Estudo avalia função respiratória em doença neurodegenerativa rara

Esclerose Lateral Amiotrófica

Estudo desenvolvido na Faculdade de Ciências Médicas (FCM) da Unicamp abordou um dos problemas mais sérios que acometem os portadores de Esclerose Lateral Amiotrófica (ELA): a função respiratória.

A doença é caracterizada pela morte neural dos músculos responsáveis pela deglutição, fala, de membros inferiores e superiores, e acaba por também atingir a musculatura pulmonar.

É comum os pacientes apresentarem insuficiência respiratória e quadros de pneumonia que, se não tratados devidamente, causam a morte precoce do paciente.

Síndrome incurável

"Como se trata de uma síndrome neurodegenerativa rara, sem causa definida e incurável, avaliar a função respiratória pode melhorar a qualidade de vida do paciente com terapêuticas apropriadas. É importante considerar que além dos problemas respiratórios, os portadores da doença em estágios avançados não andam, não falam e não conseguem deglutir o alimento. Por isso, as medidas precisam ser paliativas", destaca a autora do estudo, a fisioterapeuta Sara Regina Meira Almeida. A pesquisa foi orientada pelo neurologista e professor da FCM Carlos Alberto Mantovani Guerreiro.
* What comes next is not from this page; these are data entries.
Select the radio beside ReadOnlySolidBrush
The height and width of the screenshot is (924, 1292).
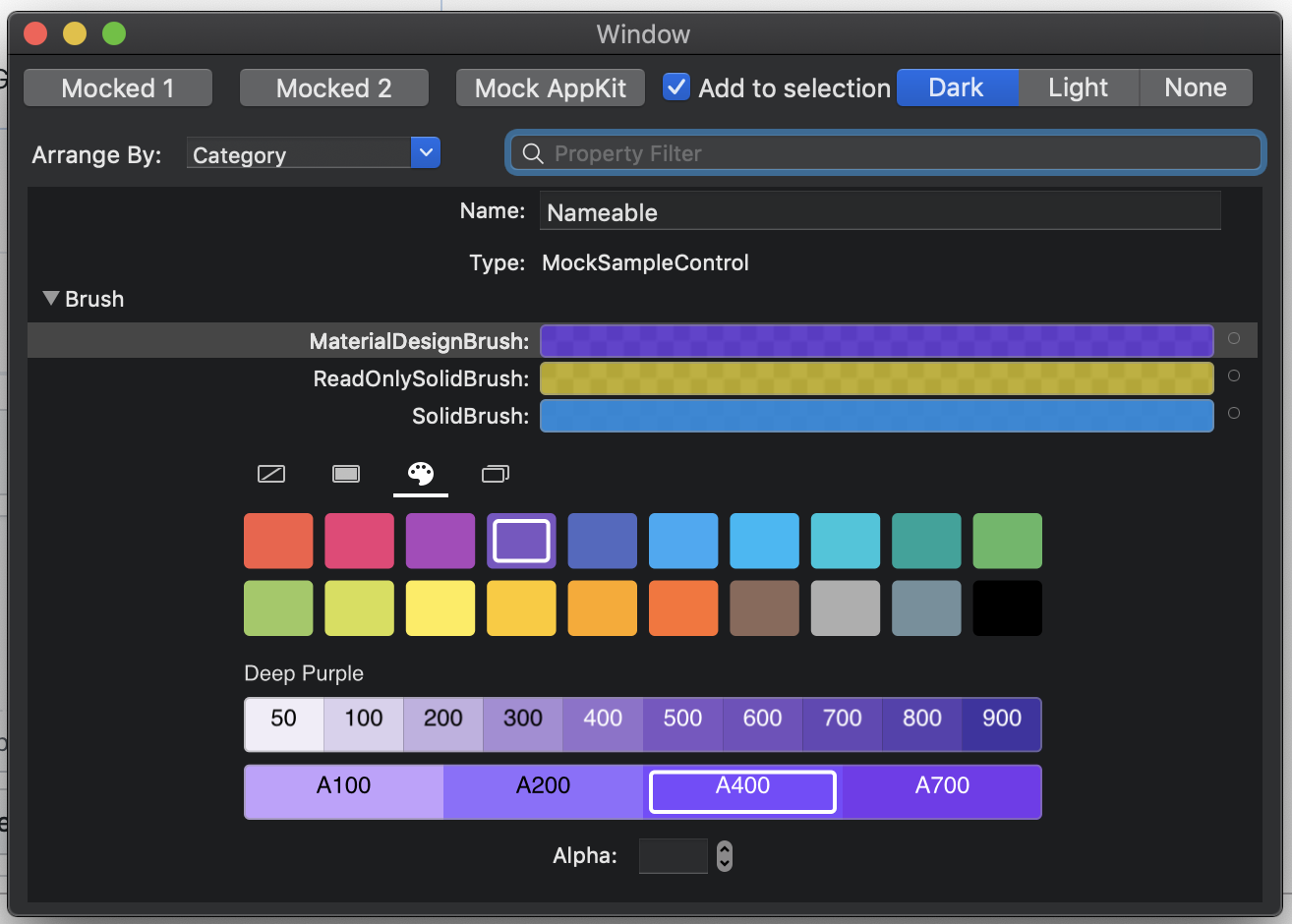1234,375
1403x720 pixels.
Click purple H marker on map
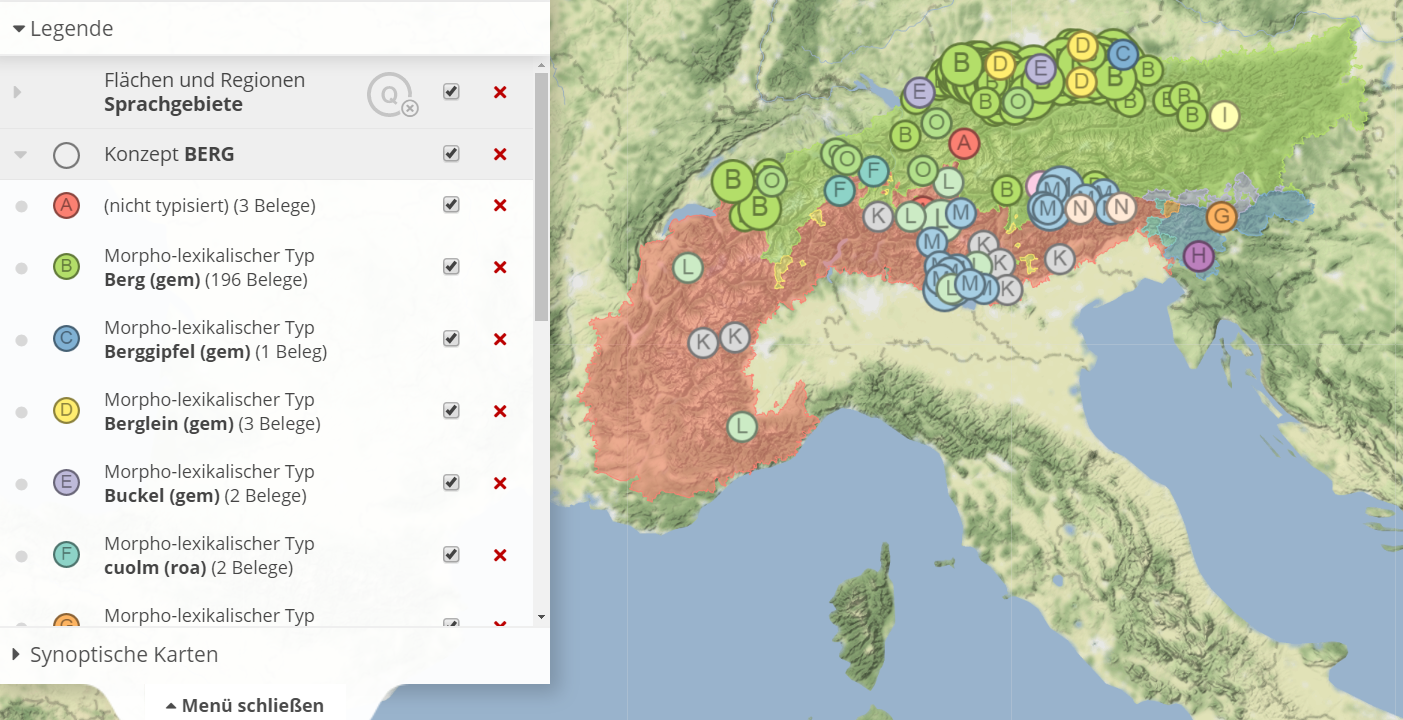coord(1198,256)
No total foram acompanhados, durante um ano, 16 pacientes que apresentavam o diagnóstico definido ou provável de ELA atendidos no Ambulatório de Doenças Neuromusculares do Hospital das Clínicas da Unicamp.

Os voluntários faziam ainda uso frequente do medicamento riluzole - único fármaco existente no mercado capaz de retardar por um tempo a evolução da doença. Cada um deles foi avaliado de dois em dois meses a partir de marcadores respiratórios como espirometria, pressão expiratória e inspiratória máxima, gasometria arterial e oximetria de pulso.

Padrão ouro

Todos estes parâmetros juntos são importantes para avaliar e acompanhar o comprometimento da função respiratória no paciente com ELA. Neste sentido, a ideia inicial seria aplicar cada um deles nos enfermos e criar um protocolo para avaliação do comprometimento e o melhor momento de se introduzir a ventilação mecânica não invasiva.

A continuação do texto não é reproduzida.